Copy out every line from the records that includes "กรมท".
━━━ INPUT ━━━
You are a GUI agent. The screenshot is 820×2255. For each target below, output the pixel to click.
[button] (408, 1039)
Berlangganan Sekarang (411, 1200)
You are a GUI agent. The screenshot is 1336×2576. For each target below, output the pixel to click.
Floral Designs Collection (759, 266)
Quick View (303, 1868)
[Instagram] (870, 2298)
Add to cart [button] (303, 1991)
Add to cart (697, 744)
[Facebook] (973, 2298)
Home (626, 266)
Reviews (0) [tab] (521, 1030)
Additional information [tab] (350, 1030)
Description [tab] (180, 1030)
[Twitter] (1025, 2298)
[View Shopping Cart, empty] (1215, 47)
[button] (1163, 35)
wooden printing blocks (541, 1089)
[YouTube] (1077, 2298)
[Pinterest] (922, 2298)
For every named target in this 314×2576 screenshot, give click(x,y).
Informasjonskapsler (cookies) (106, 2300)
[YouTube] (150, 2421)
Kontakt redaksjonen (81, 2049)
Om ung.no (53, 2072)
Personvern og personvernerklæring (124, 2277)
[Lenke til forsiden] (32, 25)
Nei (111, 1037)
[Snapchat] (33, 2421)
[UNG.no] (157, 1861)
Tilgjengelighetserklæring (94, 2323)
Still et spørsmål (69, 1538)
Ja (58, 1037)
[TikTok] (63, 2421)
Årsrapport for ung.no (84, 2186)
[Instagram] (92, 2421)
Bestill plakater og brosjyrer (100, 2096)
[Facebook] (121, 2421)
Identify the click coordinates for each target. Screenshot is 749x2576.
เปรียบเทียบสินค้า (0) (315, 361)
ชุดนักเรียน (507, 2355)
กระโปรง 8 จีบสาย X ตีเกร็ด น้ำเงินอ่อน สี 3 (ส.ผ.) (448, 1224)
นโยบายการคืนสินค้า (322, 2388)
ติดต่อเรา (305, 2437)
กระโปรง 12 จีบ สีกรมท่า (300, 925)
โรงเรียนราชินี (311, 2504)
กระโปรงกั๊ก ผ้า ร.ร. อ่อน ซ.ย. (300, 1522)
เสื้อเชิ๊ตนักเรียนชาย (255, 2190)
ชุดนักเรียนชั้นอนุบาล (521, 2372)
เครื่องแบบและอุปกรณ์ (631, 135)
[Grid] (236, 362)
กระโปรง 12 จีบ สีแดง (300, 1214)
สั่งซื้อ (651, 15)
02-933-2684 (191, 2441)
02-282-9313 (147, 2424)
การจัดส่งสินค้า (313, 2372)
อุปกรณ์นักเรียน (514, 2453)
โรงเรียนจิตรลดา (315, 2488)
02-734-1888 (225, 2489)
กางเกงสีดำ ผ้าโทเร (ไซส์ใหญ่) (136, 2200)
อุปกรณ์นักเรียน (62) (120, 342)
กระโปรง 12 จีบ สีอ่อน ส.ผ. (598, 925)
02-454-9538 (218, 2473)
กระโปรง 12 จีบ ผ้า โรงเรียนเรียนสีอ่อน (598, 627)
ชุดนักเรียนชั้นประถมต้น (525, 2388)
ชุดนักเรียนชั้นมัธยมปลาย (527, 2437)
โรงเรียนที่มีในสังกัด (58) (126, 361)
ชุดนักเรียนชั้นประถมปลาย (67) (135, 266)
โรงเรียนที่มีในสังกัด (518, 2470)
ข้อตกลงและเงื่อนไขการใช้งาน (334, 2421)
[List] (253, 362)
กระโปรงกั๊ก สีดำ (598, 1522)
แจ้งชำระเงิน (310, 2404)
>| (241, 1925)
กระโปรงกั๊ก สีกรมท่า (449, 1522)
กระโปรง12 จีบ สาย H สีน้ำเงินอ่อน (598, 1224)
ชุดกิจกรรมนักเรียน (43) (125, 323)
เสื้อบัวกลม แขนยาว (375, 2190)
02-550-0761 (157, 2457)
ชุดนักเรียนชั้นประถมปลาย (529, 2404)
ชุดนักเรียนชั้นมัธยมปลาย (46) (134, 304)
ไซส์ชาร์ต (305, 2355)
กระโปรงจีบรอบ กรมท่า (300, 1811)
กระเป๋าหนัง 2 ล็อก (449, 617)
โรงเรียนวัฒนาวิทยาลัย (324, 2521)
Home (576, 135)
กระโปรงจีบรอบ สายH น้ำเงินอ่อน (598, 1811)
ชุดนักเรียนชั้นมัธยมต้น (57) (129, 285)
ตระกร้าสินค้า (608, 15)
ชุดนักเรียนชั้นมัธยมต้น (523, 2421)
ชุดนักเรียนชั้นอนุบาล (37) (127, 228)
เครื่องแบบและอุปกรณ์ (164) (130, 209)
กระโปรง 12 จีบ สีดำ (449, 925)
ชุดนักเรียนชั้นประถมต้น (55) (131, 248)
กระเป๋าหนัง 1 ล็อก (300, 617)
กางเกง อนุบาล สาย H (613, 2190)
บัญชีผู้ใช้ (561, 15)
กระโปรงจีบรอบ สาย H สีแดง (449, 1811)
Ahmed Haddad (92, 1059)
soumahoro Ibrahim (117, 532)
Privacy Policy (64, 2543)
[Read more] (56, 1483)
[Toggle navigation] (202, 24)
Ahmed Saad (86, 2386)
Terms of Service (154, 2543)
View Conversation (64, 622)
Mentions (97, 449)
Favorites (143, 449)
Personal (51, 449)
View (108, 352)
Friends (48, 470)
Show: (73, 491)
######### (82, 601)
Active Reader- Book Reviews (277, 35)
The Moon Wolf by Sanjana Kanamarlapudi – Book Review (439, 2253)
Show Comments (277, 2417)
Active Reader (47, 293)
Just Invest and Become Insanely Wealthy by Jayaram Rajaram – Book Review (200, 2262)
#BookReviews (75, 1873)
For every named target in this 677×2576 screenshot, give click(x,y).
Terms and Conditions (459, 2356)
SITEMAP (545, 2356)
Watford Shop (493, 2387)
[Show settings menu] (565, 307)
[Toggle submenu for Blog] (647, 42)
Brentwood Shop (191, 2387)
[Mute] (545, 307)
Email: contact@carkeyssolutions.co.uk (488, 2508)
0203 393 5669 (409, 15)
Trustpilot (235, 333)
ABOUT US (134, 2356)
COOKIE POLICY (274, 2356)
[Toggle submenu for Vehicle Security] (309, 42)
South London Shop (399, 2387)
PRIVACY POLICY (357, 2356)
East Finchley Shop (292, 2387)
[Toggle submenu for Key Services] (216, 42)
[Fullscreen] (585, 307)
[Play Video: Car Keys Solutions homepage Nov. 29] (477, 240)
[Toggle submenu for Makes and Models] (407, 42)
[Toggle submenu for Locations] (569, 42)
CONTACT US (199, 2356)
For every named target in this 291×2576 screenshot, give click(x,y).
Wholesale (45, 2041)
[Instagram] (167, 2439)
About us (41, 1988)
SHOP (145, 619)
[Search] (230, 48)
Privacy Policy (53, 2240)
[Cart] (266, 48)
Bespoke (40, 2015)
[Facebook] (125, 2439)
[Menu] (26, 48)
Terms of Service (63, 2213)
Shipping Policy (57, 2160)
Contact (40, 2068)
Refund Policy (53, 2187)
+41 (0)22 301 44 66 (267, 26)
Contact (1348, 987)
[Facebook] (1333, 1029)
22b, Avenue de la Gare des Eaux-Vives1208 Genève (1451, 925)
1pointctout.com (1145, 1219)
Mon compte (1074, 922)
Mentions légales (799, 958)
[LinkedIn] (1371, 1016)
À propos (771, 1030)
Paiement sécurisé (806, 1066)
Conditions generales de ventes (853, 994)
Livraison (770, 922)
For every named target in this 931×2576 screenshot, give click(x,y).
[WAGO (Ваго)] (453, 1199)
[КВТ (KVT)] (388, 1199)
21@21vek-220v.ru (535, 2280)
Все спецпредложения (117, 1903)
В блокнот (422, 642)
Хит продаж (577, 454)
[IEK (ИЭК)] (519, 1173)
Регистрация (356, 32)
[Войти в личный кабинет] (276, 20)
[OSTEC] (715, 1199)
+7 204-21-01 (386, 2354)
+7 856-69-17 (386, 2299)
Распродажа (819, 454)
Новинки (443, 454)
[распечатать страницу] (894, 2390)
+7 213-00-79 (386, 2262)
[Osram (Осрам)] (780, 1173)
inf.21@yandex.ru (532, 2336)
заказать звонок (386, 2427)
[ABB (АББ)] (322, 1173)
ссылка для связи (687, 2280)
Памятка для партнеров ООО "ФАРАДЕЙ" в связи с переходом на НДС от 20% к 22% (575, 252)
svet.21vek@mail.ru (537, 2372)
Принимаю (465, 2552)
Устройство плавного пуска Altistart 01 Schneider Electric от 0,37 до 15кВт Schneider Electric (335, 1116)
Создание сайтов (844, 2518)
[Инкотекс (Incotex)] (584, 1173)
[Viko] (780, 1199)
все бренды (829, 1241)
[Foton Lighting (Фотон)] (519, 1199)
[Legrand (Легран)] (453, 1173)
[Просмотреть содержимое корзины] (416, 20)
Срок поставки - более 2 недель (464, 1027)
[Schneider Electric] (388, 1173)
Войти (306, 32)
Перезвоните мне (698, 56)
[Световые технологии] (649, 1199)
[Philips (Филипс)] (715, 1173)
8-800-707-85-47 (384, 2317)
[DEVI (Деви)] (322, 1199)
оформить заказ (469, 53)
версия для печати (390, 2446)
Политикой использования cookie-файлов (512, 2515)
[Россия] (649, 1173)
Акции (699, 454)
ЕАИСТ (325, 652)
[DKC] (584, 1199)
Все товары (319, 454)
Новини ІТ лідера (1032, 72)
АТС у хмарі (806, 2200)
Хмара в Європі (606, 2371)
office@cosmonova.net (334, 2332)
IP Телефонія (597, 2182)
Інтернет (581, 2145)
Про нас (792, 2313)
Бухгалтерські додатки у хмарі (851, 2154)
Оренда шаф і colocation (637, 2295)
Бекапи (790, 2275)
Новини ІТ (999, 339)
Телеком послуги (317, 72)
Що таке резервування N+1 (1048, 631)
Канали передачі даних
━━━
#### SOLUTION FOR THIS TASK
กระโปรง 12 จีบ สีกรมท่า (300, 925)
กระโปรงกั๊ก สีกรมท่า (449, 1522)
กระโปรงจีบรอบ กรมท่า (300, 1811)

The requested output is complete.